Еще более существенно изучение фольклорной традиции с точки зрения воплощения в ней идейно-художественного смысла. Этот подход иногда третируется — считают, что он субъективен. Но ведь все художественные произведения, в том числе и фольклорные, заключают в себе смысл, адекватный психологическому акту, без которого немыслимо творчество. Отказ от анализа образно-художественного замысла для исследователя исключен. Другое дело — такой анализ не должен иметь в виду то, чего в фольклорном произведении нет, надо толковать только о том, что произведение собой выражает, что несет людям.

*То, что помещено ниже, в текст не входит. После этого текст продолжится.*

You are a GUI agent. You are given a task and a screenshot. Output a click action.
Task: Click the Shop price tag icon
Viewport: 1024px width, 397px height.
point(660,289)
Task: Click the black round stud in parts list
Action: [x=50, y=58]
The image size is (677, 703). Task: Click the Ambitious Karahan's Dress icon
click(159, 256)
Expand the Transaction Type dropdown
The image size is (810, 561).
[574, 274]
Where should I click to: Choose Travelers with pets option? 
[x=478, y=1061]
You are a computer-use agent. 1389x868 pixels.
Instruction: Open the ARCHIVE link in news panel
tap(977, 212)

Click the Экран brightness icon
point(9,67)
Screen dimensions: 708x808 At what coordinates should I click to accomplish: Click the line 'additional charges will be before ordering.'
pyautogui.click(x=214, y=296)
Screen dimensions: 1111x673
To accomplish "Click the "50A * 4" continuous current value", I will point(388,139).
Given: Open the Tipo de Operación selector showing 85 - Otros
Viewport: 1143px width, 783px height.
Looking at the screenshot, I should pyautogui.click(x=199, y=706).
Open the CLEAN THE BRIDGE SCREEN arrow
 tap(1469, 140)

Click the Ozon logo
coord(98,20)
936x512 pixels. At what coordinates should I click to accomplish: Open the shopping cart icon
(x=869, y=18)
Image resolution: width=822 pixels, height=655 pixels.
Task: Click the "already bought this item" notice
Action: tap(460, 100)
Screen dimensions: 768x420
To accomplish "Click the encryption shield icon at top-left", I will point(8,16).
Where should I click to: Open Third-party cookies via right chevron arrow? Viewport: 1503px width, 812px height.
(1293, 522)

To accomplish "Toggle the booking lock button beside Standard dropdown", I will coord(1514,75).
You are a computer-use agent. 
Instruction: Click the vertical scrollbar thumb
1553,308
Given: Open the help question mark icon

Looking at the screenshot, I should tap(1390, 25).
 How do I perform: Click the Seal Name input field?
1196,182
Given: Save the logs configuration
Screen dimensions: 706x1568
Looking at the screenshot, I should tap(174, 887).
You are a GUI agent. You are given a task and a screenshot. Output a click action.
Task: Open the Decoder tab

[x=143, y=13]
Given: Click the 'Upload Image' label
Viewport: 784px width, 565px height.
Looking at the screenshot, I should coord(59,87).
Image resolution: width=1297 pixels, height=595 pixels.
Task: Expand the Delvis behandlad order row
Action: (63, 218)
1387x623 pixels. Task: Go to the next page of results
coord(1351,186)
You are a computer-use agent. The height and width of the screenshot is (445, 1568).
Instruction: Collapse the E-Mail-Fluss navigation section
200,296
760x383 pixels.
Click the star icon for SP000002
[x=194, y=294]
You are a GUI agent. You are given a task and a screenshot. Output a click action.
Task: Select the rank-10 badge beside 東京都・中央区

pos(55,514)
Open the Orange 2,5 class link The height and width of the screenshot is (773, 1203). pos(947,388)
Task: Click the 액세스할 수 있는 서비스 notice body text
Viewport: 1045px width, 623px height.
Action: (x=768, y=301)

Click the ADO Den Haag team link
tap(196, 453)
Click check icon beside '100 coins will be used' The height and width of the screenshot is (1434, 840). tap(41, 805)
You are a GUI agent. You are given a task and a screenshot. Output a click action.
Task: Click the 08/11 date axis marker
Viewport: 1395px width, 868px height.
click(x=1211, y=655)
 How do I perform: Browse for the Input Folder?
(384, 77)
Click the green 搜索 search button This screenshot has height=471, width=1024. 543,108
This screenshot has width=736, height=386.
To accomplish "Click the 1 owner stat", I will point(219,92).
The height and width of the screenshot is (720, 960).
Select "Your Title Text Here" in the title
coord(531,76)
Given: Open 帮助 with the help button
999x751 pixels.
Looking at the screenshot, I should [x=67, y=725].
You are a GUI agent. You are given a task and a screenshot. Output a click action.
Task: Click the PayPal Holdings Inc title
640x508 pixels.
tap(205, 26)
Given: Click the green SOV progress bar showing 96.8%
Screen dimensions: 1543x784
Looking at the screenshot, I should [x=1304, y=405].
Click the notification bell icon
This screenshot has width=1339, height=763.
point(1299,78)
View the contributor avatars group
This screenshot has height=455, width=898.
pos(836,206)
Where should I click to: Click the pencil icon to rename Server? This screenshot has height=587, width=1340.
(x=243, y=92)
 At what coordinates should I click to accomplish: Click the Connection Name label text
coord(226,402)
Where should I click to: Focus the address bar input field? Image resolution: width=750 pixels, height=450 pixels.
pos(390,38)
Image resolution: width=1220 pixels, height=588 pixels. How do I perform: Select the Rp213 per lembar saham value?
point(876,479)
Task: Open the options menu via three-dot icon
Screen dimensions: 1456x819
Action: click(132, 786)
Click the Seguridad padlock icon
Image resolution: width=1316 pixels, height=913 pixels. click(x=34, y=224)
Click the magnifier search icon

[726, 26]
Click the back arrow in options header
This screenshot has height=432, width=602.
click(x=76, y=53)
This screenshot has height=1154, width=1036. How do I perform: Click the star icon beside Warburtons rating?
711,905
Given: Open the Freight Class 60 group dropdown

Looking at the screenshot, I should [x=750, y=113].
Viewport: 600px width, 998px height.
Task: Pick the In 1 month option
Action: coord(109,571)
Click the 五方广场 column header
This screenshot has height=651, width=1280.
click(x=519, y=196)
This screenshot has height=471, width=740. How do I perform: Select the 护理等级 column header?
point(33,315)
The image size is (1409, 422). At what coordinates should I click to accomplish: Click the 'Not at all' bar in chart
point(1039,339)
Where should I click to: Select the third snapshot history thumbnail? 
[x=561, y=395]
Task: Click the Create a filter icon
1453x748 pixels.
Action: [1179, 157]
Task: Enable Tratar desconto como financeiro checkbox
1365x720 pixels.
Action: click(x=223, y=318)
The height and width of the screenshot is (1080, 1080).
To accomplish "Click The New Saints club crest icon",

И, наконец, последнее — уровень изучения традиции с точки зрения жанрово-структурной повторяемости. В пределах каждого жанра фольклорная традиция образует системность — устойчивость своих компонентов и их подвижность в известных границах. Именно этим достоинством привлекают к себе исследовательские работы В. Я. Проппа. Конечно, ученый в ряде случаев высказал далеко не бесспорные соображения, но безусловно он поднял анализ на уровень-постижения жанров — структурных форм фольклорной традиции. Ученый постиг повторяемость компонентов композиции: к примеру, таких, которые почти исключительно относятся к характеристике традиционных жанровых свойств волшебных сказок.
В дальнейшем всеми этими подходами и принципами анализа фольклорной традиции мы воспользуемся неоднократно.
Наша лекция была посвящена рассмотрению фольклорной традиции с точки зрения самых общих ее свойств. Не приняв их во внимание, традицию изучить нельзя. Однако основная трудность в постижении традиции еще впереди — при конкретном ее рассмотрении.
Остается заметить, что, сосредоточившись на изучении фольклорной традиции с тех позиций, с которых она была охарактеризована, мы обретаем возможность оставаться в границах фольклористики как науки и никуда не уходить: ни в область этнографии, ни в область лингвистики, ни в область истории как особой науки, ни в область литературоведения. Фольклорная традиция не должна быть отождествлена ни с бытовыми этнографическими явлениями, ни с историей языка, ни с литературной традицией, ни с каким иным феноменом культурной жизни, которые изучают другие специалисты. Напротив, изучая фольклорную традицию как творческий процесс, мы становимся на почву исследования фольклора в его собственной художественной специфике.